名為「Socks5Systemz」的代理殭屍網路已經透過「 PrivateLoader 」和「 Amadey 」惡意軟體載入程式悄悄滲透到世界各地的電腦中。目前，它已成功入侵 10,000 台設備。這種威脅軟體會控制受感染的計算機，在不知情的情況下將其轉變為各種不道德、非法或匿名網路流量的管道。殭屍網路向訂閱者提供這項服務，訂閱者可以每天以加密貨幣支付 1 至 140 美元不等的費用來存取該服務。

網路安全專家發現，Socks5Systemz 代理殭屍網路至少自 2016 年以來一直在運行，但它卻成功地逃避了人們的高度關注，在暗處運行。

Socks5Systemz 殭屍網路在受感染系統上建立持久性

Socks5Systemz 殭屍網路透過 PrivateLoader 和 Amadey 惡意軟體傳播，通常透過網路釣魚、漏洞利用工具包、惡意廣告和從對等網路下載的木馬可執行檔等各種方式進行傳播。

研究人員發現了標記為「previewer.exe」的殭屍網路樣本，旨在滲透主機記憶體並透過名為「ContentDWSvc」的 Windows 服務建立持久性。
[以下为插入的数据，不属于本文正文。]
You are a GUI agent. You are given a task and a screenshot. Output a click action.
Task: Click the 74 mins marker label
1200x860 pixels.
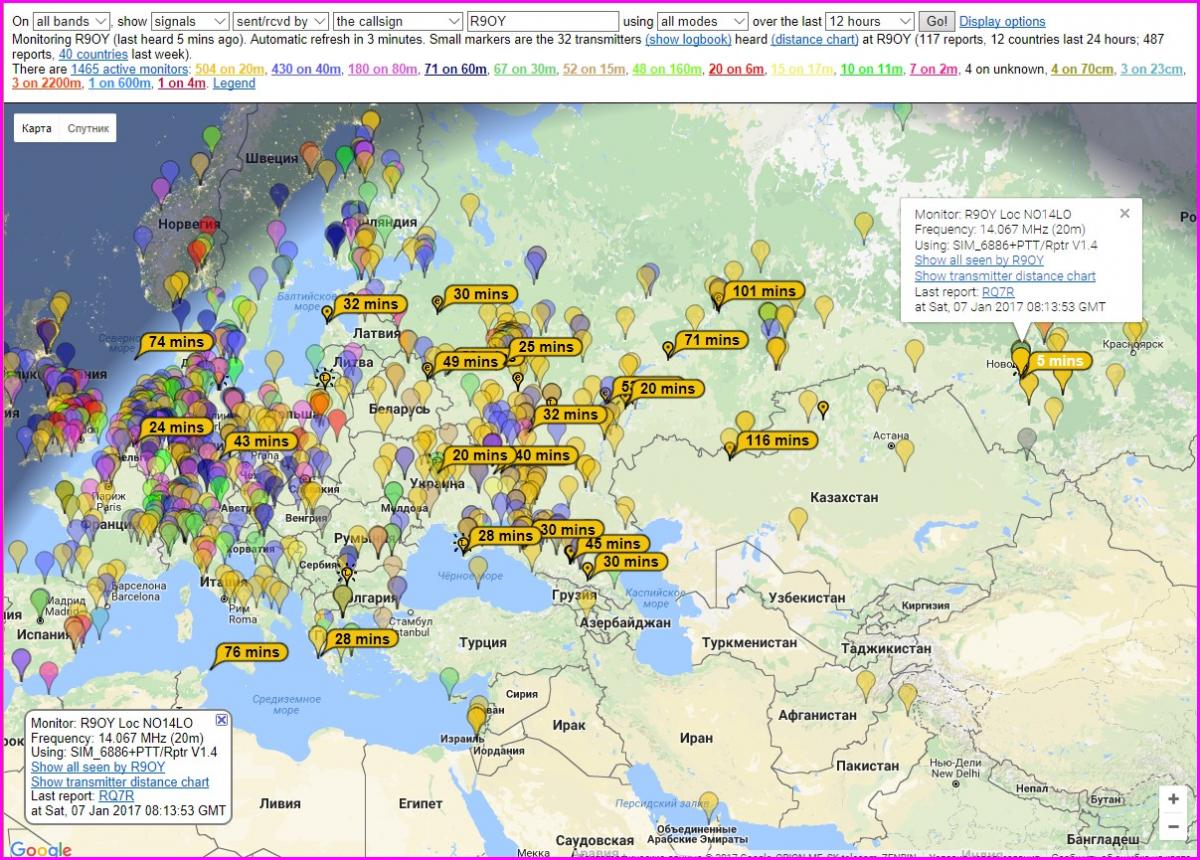point(177,341)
代理機器人負載採用 300 KB 32 位元 DLL 的形式。它採用域生成演算法（DGA）系統與其命令與控制（C2）伺服器連接並傳輸有關受感染電腦的分析資訊。

作為回應，C2 伺服器可以發出以下命令之一來執行：

• 「空閒」：不採取任何動作。
• 'connect'：建立與反向連線伺服器的連線。
• 'disconnect'：切斷與反向連接伺服器的連接。
• 'updips'：更新用於傳送流量的授權 IP 位址清單。
• 'upduris'：該命令尚未實現。

「connect」指令特別重要，因為它指示機器人透過連接埠 1074/TCP 建立與反向連接伺服器的連線。
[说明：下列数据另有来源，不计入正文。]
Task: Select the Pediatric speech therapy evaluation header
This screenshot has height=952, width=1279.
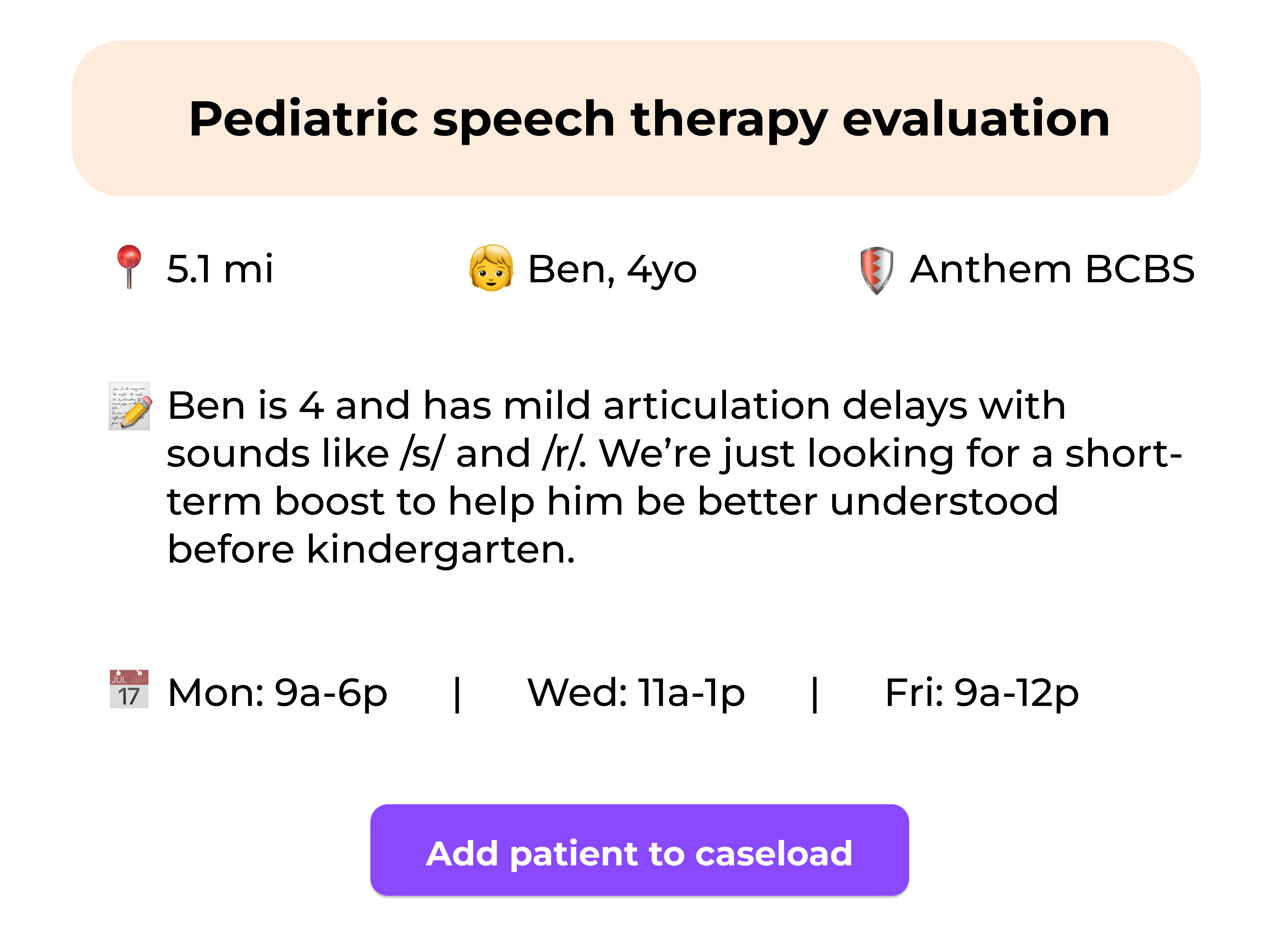Action: pos(636,118)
一旦連接到威脅行為者控制的基礎設施，受感染的設備就會轉變為可以向其他威脅行為者推銷的代理伺服器。當連結到反向連接伺服器時，它利用特定的欄位參數來確定 IP 位址、代理密碼和受限連接埠清單。這些參數可確保只有允許清單中具有適當登入憑證的機器人才能與控制伺服器交互，從而有效阻止未經授權的嘗試。
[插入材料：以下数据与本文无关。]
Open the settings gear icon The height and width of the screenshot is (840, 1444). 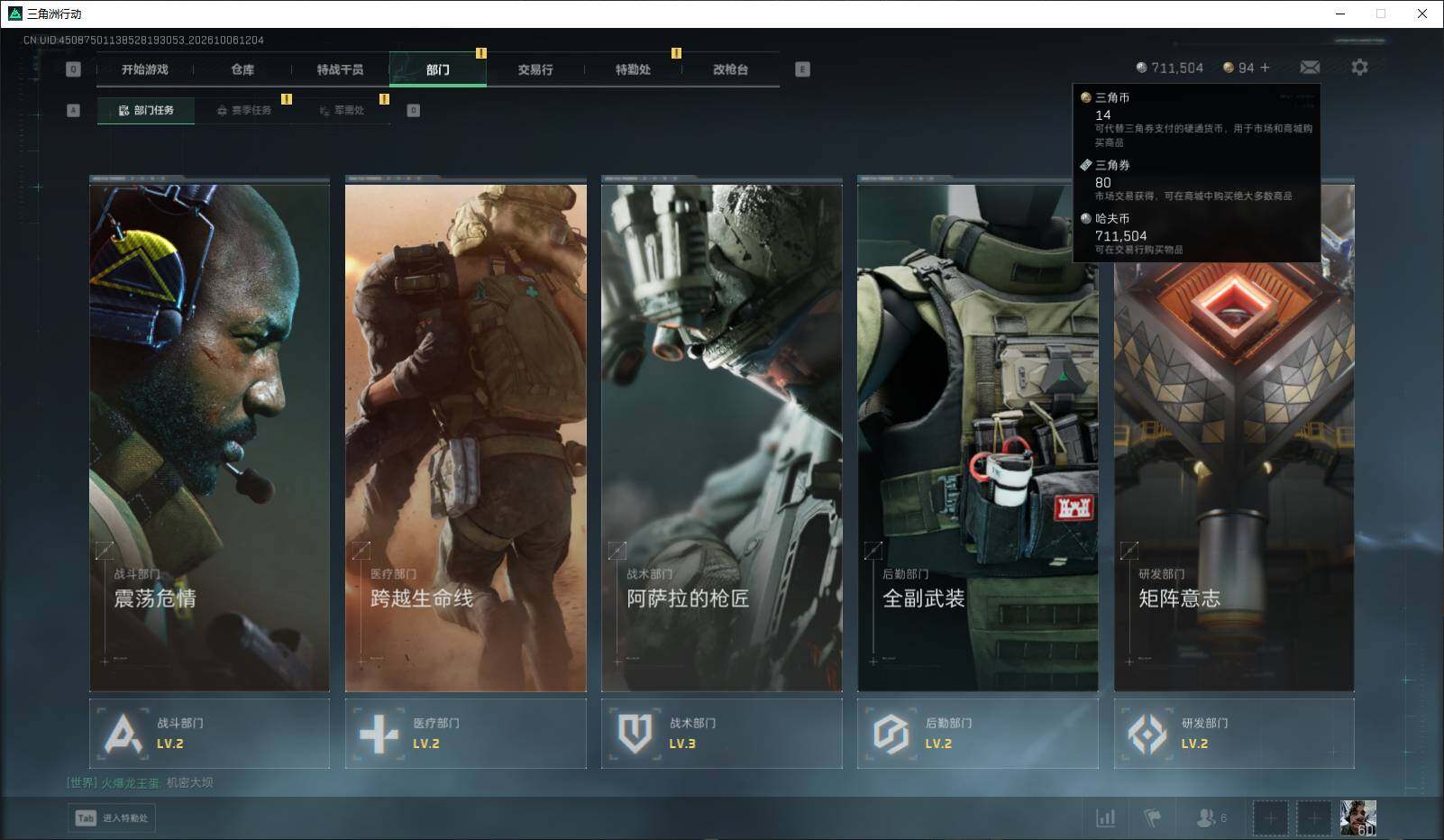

Socks5Systemz 殭屍網路以多個價格等級出售

就在 2023 年 10 月，分析師記錄了透過連接埠 1074/TCP 與已識別的反向連接伺服器進行的總共 10,000 次獨特的通訊嘗試。這些嘗試對應的受害者人數相同。這些受害者的分佈廣泛且有些隨機，遍佈全球。然而，印度、美國、巴西、哥倫比亞、南非、阿根廷和奈及利亞等國家的感染率最高。

可透過兩個訂閱等級存取 Socks5Systemz 代理服務，即「標準」和「VIP」。客戶透過匿名支付網關「Cryptomus」進行付款。

訂閱者需要指定代理流量的來源 IP 位址，以便包含在機器人的白名單中。標準訂閱者僅限於單一線程和一種代理類型，而 VIP 用戶則可以靈活地使用 100 到 5000 個線程，並且可以從 SOCKS4、SOCKS5 或 HTTP 代理類型中進行選擇。

住宅代理殭屍網路是一項利潤豐厚的業務，對網路安全和未經授權的頻寬消耗產生重大影響。這些服務通常用於運行購物機器人和規避地理限制等目的，因此非常受歡迎。